Here I have attached my Input script. Could you please have a look and give some suggestions.

Here I have attached my input script.

newton off

variable T equal 298.0

variable V equal 1e-6

variable Fn equal -0.157674782e-4 # -0.157674782e-4 is 1 atm

variable K equal 1.0e-2

variable DT equal 1.0

timestep ${DT}

thermo 10000

units real

atom_style full

dimension 3

boundary p p f

#Non-banded energy

pair_style lj/cut/coul/long 10.0

kspace_style pppm 1.0e-4

kspace_modify slab 3.0

pair_modify shift yes mix geometric

#Bond stretching force constants

bond_style harmonic

#Bond angle bending force constants

angle_style harmonic

#Torsional Rotation

dihedral_style opls

improper_style none

read_data system_mica_96.data

group mol type 1 2 3 4 5 6 7 8 9 10

group vector type 10 3

group head type 10

group stage type 19

group top molecule <> 97 136

group bot molecule <> 137 176

dump 1 all xyz 100000 all.xyz

dump_modify 1 sort id element C C C C C C C H H N K Si Al Al O O O H Fe

neighbor 1.0 bin

neigh_modify every 5 delay 0 check yes

velocity mol create T {seed} mom yes rot yes dist gaussian

velocity top set 0 0 0 units box

velocity bot set 0 0 0 units box

velocity stage set 0 0 0 units box

fix 1 bot setforce 0 0 0

fix 2 top setforce 0 0 0

fix 3 stage setforce 0 0 0

minimize 1.0e-4 1.0e-4 10000 100000

fix NVT mol nvt temp $T $T 100.0

restart 500000 restart_before_steady_state.*.friction

run 10000

unfix 2

fix 4 top aveforce NULL NULL ${Fn}

fix 5 top move linear $V 0 NULL units box

run 1000000

unfix 1

unfix 3

variable Rx equal xcm(bot,x)

variable Vx equal vcm(bot,x)

variable MM equal mass(bot)

variable Sx equal xcm(stage,x)

variable Fx equal v_K*(v_Sx-v_Rx)

fix 6 bot move linear NULL 0 0 units box

fix 7 stage move linear 0 0 0 units box

fix 8 bot aveforce v_Fx NULL NULL

unfix NVT

fix Langevin mol langevin $T T 100 {seed}

compute newT mol temp/partial 0 1 0

fix_modify Langevin temp newT

fix NVE mol nve

thermo_style custom step c_newT pe

#restart 500000 restart_before_steady_state.*.friction

#run 2000000

variable Ff equal fcm(bot,x)/count(bot)-v_Fx

variable topZ equal xcm(top,z)

#fix AvgForce all ave/time 100 1 100 v_F_string file force_friction.txt mode scalar ave one

fix MassCenter all ave/time 100 1 100 v_Fx v_Ff v_Rx v_Vx v_topZ file mass_center.txt mode scalar ave one

compute MSD head msd

fix MSD all ave/time 100 1 100 c_MSD[1] c_MSD[2] c_MSD[3] c_MSD[4] file mol_msd.txt mode scalar ave one

dump 2 vector custom 100 dump.lammpstrj id mol type xu yu zu

dump_modify 2 sort id format “%5d %5d %5d %10lf %10lf %10lf”

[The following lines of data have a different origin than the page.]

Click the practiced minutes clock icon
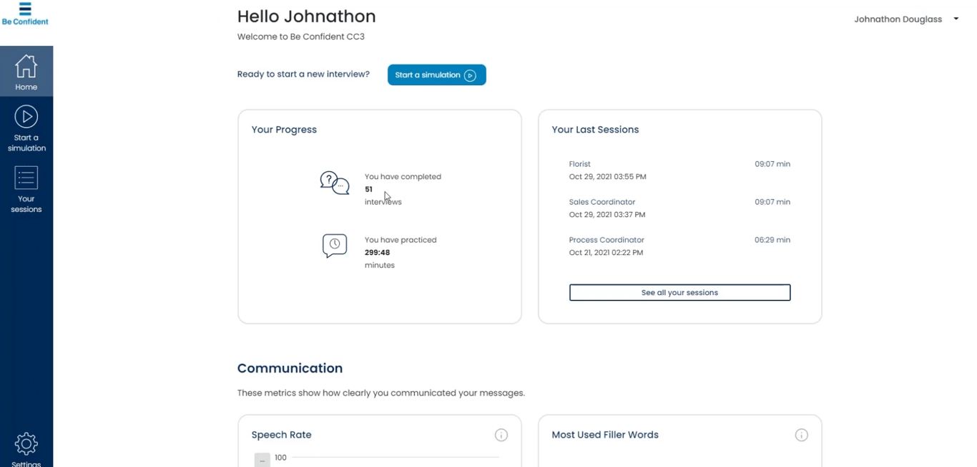This screenshot has height=467, width=977. click(x=334, y=246)
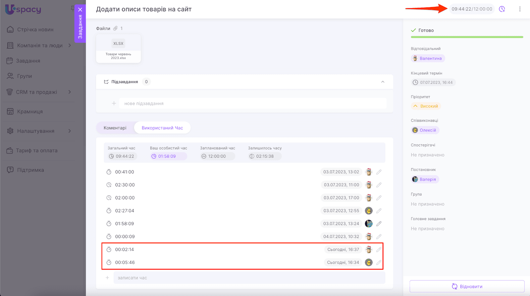The height and width of the screenshot is (296, 530).
Task: Open Валентина responsible user chip
Action: 428,59
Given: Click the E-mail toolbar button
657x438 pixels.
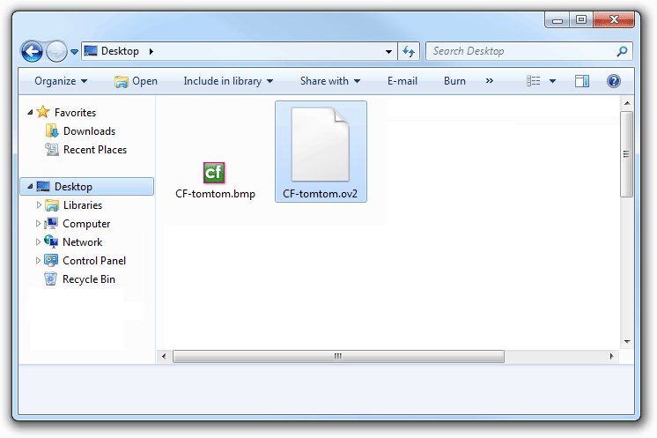Looking at the screenshot, I should point(402,81).
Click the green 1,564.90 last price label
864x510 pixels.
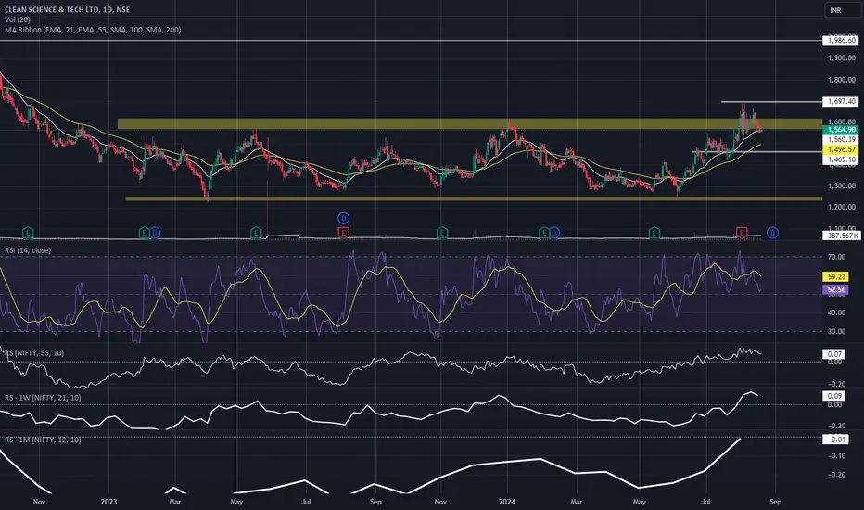click(x=842, y=130)
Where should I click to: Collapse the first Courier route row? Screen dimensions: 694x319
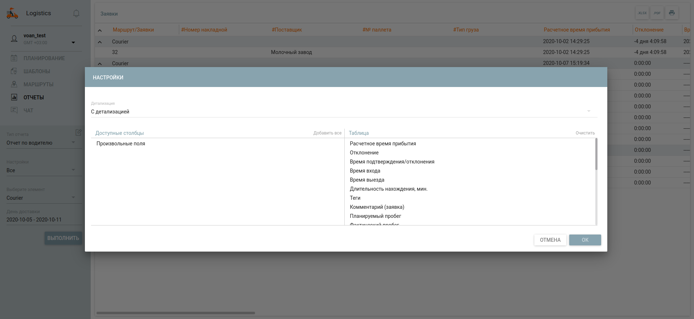100,42
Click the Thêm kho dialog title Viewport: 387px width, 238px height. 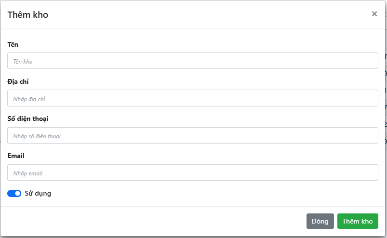point(28,14)
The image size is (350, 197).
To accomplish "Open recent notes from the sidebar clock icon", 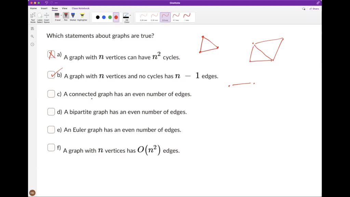I will coord(32,44).
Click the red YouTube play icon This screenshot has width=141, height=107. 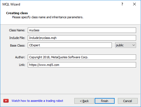point(6,101)
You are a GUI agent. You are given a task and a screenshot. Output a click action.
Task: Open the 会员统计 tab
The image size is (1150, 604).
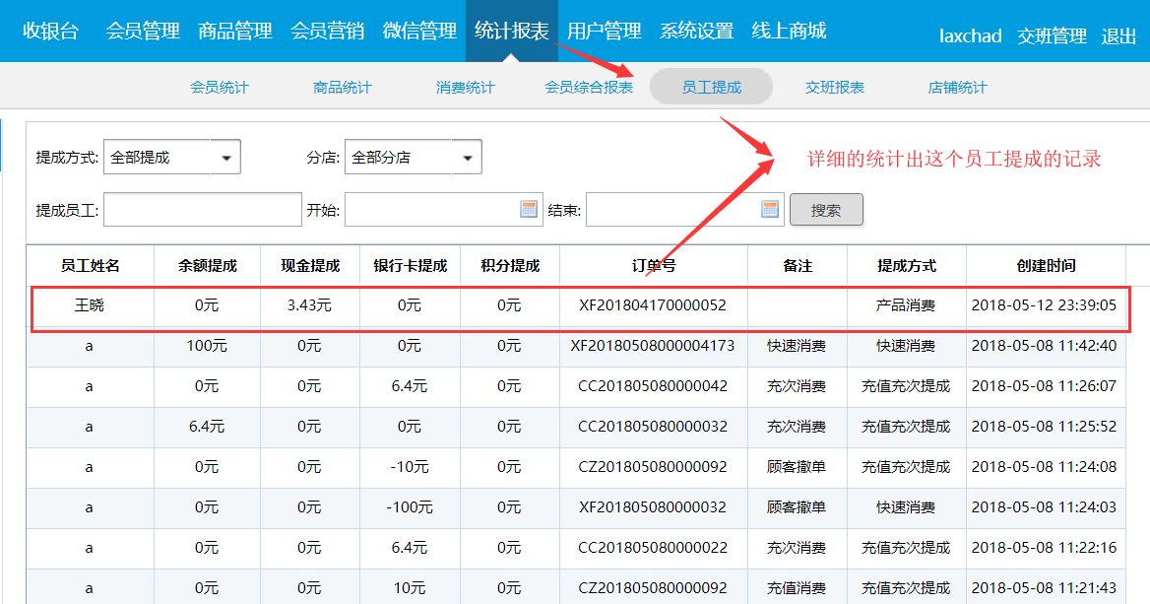pos(220,88)
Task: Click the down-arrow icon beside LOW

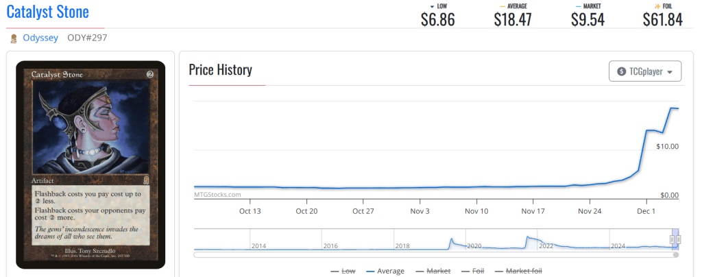Action: coord(431,6)
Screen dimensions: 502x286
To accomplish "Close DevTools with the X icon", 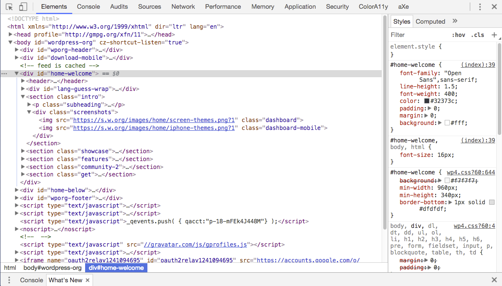I will [x=494, y=7].
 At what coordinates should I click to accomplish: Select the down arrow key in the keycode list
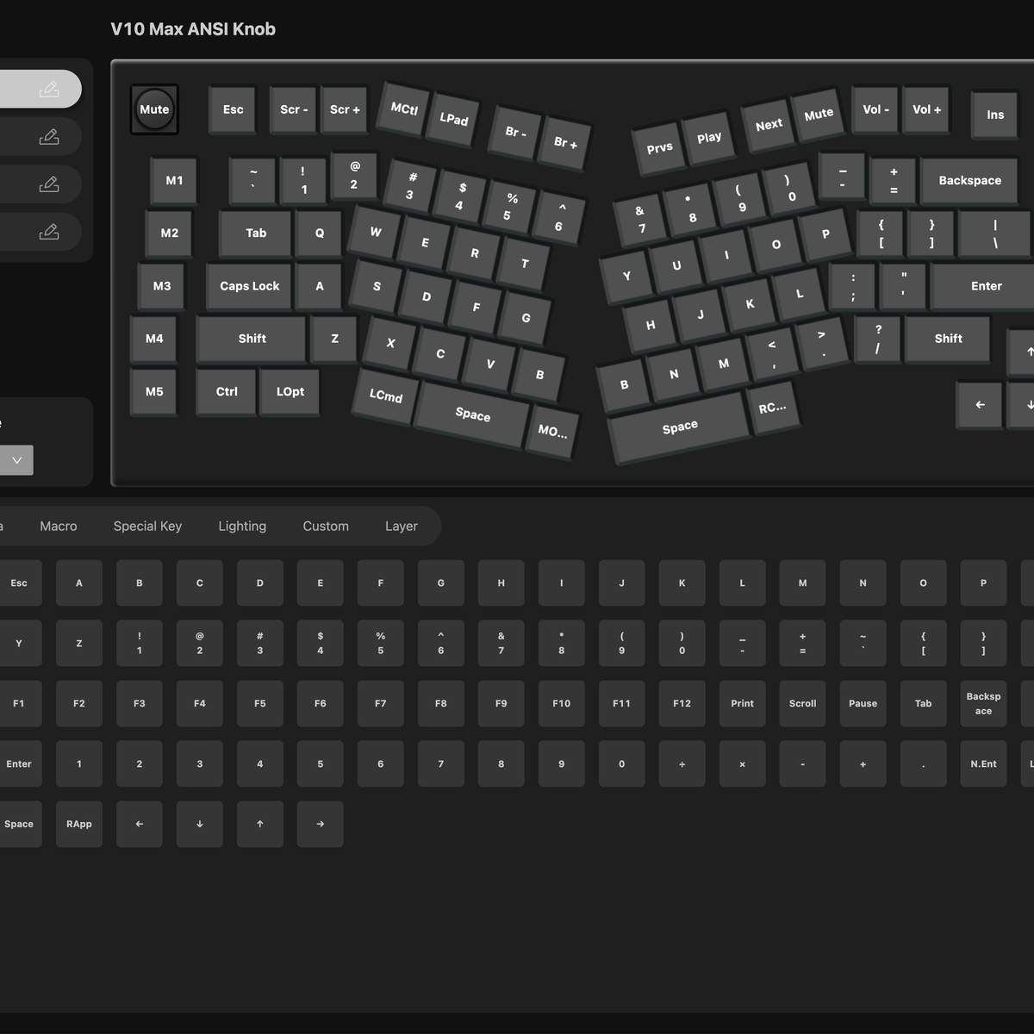click(x=200, y=824)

restart 1000000 restart_at_steady_state.*.friction

run 40000000

clear

With best regards,
Pritam

Thank you very much Stefan for the reply.
Here I have attached my Input script. Could you please have a look and give
some suggestions.

the LAMMPS manual has a complete section with advice for how to use
accelerators and what determine its efficient use.
http://lammps.sandia.gov/doc/Section_accelerate.html
you most certainly won't get much help by just barfing a convoluted
and cluttered input file in people's faces.

there is a lot of *crucial* information missing here:
- what GPU do you have?
- what kind of hardware are you running on (desktop, HPC cluster,
laptop, what CPU, shared or exclusive use)?
- how did you compile the GPU library?
- how did you run your job? how many MPI tasks per GPU?
- how large is your system (i.e. how many atoms)?
- what LAMMPS version do you use?
- how does your GPU machine stack up against the available benchmarks
with the provided benchmark inputs and the data from here:
http://lammps.sandia.gov/bench.html

axel.

Dear Axel,
Sorry. I should mention all details not only the input script.
Here I have mentioned every details about the GPU run. If you make some comment It would be very helpful.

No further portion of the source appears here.